Georges: A modular Python library for seamless beam dynamics simulations and optimization
Robin Tesse,
Cédric Hernalsteens,
Eustache Gnacadja,
Nicolas Pauly,
Eliott Ramoisiaux,
Marion Vanwelde
Affiliations
Robin Tesse
Service de Métrologie Nucléaire (CP165/84), Université libre de Bruxelles, Avenue Franklin Roosevelt 50, 1050 Brussels, Belgium; Corresponding author.
Cédric Hernalsteens
CERN, European Organization for Nuclear Research, 1211 Geneva 23, Switzerland; Service de Métrologie Nucléaire (CP165/84), Université libre de Bruxelles, Avenue Franklin Roosevelt 50, 1050 Brussels, Belgium
Eustache Gnacadja
Service de Métrologie Nucléaire (CP165/84), Université libre de Bruxelles, Avenue Franklin Roosevelt 50, 1050 Brussels, Belgium
Nicolas Pauly
Service de Métrologie Nucléaire (CP165/84), Université libre de Bruxelles, Avenue Franklin Roosevelt 50, 1050 Brussels, Belgium
Eliott Ramoisiaux
Service de Métrologie Nucléaire (CP165/84), Université libre de Bruxelles, Avenue Franklin Roosevelt 50, 1050 Brussels, Belgium
Marion Vanwelde
Service de Métrologie Nucléaire (CP165/84), Université libre de Bruxelles, Avenue Franklin Roosevelt 50, 1050 Brussels, Belgium
Particle tracking codes such as MAD-X or TRANSPORT commonly use a matrix formalism to propagate beams through magnetic elements as it simplifies the analysis of particle behavior, facilitates beam optimization and component design, and enables accurate particle accelerator simulations.
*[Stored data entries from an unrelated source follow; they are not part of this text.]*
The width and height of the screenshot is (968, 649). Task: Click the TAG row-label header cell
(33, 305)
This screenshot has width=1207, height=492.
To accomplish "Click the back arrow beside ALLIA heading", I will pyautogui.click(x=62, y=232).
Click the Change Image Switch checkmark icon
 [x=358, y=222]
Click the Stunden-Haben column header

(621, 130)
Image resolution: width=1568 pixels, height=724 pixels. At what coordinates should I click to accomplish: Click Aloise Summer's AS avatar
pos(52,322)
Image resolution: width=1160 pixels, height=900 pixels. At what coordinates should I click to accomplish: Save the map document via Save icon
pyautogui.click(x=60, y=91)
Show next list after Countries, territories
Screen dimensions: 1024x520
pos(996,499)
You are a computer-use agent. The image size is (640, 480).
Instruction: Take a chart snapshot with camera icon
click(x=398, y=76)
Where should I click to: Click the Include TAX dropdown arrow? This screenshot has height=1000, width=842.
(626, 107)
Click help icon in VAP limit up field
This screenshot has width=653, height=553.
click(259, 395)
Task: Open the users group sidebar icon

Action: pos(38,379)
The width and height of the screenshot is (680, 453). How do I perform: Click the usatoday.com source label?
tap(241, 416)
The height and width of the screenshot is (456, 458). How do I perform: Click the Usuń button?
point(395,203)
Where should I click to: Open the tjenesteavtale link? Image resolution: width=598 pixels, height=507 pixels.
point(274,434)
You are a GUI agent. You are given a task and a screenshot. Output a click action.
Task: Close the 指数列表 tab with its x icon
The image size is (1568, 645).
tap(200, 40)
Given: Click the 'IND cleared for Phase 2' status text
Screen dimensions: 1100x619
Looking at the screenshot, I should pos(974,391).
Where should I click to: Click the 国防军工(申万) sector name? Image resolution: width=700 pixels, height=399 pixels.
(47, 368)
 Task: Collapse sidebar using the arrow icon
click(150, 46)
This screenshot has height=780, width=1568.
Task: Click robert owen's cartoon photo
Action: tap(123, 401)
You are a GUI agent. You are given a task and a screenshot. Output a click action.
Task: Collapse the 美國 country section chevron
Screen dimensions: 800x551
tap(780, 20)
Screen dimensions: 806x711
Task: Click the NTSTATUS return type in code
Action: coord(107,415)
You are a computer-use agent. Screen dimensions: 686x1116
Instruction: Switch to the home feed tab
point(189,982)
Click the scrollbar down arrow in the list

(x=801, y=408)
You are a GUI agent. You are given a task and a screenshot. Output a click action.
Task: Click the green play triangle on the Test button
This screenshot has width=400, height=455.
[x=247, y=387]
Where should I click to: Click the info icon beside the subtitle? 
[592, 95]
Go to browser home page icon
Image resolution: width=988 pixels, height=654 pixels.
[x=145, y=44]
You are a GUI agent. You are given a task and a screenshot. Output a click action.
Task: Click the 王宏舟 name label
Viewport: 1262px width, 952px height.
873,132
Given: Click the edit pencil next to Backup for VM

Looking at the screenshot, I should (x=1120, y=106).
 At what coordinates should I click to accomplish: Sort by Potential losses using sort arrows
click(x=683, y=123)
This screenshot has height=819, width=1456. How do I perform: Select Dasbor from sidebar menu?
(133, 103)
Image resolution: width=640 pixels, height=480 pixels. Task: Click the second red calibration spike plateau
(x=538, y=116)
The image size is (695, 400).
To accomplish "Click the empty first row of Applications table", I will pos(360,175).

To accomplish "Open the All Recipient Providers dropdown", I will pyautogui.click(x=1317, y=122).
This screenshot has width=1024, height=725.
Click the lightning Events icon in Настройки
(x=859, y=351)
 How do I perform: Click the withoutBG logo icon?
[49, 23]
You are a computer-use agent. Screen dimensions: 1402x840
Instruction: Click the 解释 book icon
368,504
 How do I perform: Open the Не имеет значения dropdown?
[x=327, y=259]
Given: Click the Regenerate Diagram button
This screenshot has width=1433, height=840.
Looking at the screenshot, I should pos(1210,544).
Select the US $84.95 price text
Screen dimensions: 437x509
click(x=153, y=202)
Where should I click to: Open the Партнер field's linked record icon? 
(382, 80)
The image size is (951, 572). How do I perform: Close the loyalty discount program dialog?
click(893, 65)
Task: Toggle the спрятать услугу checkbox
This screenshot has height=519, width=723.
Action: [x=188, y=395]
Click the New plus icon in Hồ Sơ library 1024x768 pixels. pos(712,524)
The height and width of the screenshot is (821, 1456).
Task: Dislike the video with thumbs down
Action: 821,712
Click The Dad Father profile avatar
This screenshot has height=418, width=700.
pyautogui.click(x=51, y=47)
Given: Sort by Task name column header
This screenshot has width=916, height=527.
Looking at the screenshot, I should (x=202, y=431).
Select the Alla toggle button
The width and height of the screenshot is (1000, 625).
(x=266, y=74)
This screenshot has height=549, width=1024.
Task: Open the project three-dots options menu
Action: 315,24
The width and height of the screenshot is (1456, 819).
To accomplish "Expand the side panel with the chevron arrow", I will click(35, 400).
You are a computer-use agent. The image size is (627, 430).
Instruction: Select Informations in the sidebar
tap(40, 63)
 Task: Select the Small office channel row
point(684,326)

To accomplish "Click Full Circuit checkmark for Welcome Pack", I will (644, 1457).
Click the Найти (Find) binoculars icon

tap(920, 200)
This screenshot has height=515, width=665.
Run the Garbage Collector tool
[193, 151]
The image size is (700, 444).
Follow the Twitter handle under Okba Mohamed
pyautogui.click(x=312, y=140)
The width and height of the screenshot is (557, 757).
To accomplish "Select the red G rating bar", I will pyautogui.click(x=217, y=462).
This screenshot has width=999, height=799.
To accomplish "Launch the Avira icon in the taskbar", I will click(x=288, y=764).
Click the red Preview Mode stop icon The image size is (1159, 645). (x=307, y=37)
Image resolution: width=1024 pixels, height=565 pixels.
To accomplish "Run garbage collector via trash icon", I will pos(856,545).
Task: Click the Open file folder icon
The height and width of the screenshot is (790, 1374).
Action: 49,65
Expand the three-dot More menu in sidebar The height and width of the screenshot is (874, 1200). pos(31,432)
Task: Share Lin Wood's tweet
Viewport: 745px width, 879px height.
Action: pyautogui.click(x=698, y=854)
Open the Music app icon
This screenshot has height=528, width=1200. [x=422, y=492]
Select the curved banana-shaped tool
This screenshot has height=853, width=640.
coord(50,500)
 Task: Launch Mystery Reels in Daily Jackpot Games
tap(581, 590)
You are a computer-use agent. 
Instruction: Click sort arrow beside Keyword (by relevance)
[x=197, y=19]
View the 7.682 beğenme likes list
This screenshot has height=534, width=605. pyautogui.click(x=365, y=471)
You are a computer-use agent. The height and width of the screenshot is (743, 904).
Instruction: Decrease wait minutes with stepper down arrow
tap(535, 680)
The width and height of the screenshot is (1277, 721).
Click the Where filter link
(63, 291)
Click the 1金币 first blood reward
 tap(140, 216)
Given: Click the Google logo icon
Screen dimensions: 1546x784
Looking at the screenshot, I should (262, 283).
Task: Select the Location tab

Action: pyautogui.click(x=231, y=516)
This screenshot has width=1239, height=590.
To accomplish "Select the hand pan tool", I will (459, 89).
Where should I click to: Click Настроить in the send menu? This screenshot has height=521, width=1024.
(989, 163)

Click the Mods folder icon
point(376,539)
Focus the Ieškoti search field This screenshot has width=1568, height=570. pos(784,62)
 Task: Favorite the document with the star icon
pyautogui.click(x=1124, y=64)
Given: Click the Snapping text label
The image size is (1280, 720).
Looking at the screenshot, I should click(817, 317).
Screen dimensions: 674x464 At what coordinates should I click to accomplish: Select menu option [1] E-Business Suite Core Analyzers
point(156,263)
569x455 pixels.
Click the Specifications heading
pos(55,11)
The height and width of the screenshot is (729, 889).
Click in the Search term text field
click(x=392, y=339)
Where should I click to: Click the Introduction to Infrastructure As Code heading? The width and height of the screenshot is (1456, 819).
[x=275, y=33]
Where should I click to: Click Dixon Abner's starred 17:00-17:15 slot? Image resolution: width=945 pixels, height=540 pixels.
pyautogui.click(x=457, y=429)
However, these codes are inefficient when tracking many particles or accounting for energy degradation along the beamline. To overcome these limitations, we introduce Georges, a Python library used in the field of particle accelerators for medical applications comprising two modules: Manzoni and Fermi. Manzoni is an efficient particle tracking code that can track many particles while calculating beam losses and energy degradation using the Fermi–Eyges formalism implemented in the Fermi module. In this paper, we present the implementation details of Georges, which includes a verification conducted against other software tools such as MAD-X and BDSIM, along with a documentation on computational time.